DOCUMENT EXCERPT
Finding the courage to connect her face to her story of sexual assault was part of the healing process for Talia Bombola.
When the third-year psychology student first saw a photo of herself holding a poster with a quote from her assailant on the walls of the Kerckhoff Art Gallery on Tuesday, she said she felt her face become hot and uncomfortable.
But, she said she knew she chose to make her experience public for a good reason.
“People should understand that this happened to people you see in class, at parties, in student orientation,” said Bombola.
Bombola is one of 12 UCLA student survivors of sexual assault who originally contributed to the 7,000 Rising: A Consent Revolution Art Exhibition. The project is a collection of portraits and quotes aimed at giving a voice to sexual assault survivors on campus.
The gallery is part of the 7,000 in Solidarity campaign against sexual assault, which the Undergraduate Students Association Council Student Wellness Commission and the USAC Office of the President launched this year.
The art exhibit is meant to create a sense of solidarity among survivors of sexual assault and to educate students about ways to prevent sexual assault and support survivors, said Savannah Badalich, the Undergraduate Students Association Council’s Student Wellness commissioner and co-chair of 7,000 in Solidarity.
Badalich, a survivor of sexual assault, is also one of the students featured in a portrait in the gallery.
“We want other students to look Bruins directly in the eye and understand that sexual assault is a problem on campus,” Badalich said.
The photos are inspired by Project Unbreakable, a nationwide movement of similarly staged photos meant to encourage healing and to shed light on the stories of survivors of sexual assault, said Claudia Varney, co-chair of 7,000 in Solidarity and a third-year world arts and cultures student.
In the photos, survivors of sexual assault hold posters with quotes from their assailants or friends. Some show their faces, while others hide them.

ACTION ITEM A
Can you copy the stretch from "Finding the courage" through "a good reason." of the article on the UCLA consent art exhibition, replacing "poster" with "sign"?
ACTION ITEM B
Could you extend the article on the UCLA consent art exhibition past its final sentence?
None of the lines are needed for this work.

INFORMATION SHOWN
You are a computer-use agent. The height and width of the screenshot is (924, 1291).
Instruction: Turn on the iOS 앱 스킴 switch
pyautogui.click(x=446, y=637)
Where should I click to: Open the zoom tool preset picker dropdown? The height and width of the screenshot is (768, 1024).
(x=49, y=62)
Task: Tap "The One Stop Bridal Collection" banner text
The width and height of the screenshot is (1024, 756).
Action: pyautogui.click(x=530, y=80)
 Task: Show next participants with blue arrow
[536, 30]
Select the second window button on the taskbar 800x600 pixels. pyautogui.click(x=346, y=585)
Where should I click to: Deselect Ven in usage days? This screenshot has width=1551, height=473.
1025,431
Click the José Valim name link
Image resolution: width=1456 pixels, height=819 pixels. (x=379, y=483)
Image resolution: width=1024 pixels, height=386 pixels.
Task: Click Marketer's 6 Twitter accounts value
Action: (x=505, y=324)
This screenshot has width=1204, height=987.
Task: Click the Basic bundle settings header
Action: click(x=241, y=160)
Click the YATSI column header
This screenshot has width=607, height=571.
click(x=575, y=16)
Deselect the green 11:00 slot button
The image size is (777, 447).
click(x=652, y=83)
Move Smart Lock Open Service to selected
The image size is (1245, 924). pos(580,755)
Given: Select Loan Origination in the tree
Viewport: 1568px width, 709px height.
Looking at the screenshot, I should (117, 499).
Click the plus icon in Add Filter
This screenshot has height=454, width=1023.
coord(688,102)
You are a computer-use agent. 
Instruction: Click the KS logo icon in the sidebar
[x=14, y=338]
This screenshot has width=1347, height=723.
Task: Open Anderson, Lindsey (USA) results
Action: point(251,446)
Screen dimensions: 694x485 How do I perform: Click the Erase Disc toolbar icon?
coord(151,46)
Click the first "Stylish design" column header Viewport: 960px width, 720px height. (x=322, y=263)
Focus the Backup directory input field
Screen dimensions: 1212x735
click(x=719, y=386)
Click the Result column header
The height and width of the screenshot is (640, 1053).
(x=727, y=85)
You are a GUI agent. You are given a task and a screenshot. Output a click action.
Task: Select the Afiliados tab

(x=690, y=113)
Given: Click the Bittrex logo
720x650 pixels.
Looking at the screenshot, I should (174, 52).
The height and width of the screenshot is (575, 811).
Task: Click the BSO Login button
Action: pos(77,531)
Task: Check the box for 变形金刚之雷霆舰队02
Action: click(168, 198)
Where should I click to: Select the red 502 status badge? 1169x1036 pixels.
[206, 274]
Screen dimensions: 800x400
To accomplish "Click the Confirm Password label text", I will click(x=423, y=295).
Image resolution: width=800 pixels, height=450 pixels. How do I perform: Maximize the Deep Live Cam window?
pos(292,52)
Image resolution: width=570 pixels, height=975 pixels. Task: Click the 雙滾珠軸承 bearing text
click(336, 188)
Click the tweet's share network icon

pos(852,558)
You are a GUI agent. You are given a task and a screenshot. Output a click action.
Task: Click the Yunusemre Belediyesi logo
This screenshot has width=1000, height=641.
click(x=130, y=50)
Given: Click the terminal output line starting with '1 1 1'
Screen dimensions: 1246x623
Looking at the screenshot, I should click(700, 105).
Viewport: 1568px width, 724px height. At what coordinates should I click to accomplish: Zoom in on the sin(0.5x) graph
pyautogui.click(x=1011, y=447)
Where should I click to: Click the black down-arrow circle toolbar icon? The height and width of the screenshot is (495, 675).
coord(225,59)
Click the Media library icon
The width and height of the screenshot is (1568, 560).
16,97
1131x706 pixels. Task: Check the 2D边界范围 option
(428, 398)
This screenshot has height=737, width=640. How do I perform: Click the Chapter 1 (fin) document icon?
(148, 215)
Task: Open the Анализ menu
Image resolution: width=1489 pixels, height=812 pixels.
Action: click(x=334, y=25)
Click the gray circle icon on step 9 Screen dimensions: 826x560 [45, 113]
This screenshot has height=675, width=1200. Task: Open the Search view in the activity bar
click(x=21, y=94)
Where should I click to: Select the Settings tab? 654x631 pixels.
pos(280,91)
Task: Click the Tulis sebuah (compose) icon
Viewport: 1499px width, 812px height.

EXERCISE ANSWER A
Finding the courage to connect her face to her story of sexual assault was part of the healing process for Talia Bombola.
When the third-year psychology student first saw a photo of herself holding a sign with a quote from her assailant on the walls of the Kerckhoff Art Gallery on Tuesday, she said she felt her face become hot and uncomfortable.
But, she said she knew she chose to make her experience public for a good reason.

EXERCISE ANSWER B
Varney, who took some of the portraits for the gallery, said participants chose how they wanted to be photographed.
Some survivors of sexual assault chose to have their photos taken from below so that they are in a position of power in the pictures, Varney said. Others wanted to be photographed in a closed place to represent how they felt trapped, or in symbolic places on campus like the USAC president’s office or Bruin Plaza.
The survivors of sexual assault also chose the quotes they held up in their photos.
“I gave them a piece of paper and a pen to write down their quote, and as they wrote they started telling their story to me,” Varney said. “Some told me ‘I’ve never actually told this to anyone before.'”
One survivor quoted a friend asking her, “Did you lead him on?”
Bombola cited her assailant saying, “No one will hear you say no. Stop fighting it.”
The photos cover two walls in the gallery. A third wall of the gallery is filled with colorful cardboard posters with what the sexual assault survivors said were upsetting quotes they heard from UCLA administrators and friends.
UCLA could not respond to the stand-alone and unattributed quotes, said Tod Tamberg, a spokesman for the university in an emailed statement.
UCLA is committed to educating students about and preventing sexual assault, and caring for survivors of sexual violence, Tamberg added.
The gallery provides hotline numbers and informational pamphlets about emotional, legal and medical assistance available to survivors of sexual assault on campus.
Dozens of students, many of whom contributed personal stories and reflections to the gallery on the wall, attended the gallery’s opening event on Tuesday.
Suzanna Tran, a third-year gender studies and English student, said the bravery of the people in the photographs inspired her to action.
To act in solidarity with survivors, Tran said she contributed her own quote to the wall in the gallery.
Anthony Montalvo, a fourth-year English student and the internal public affairs director for the USAC Office of the President, said he was touched by the photos.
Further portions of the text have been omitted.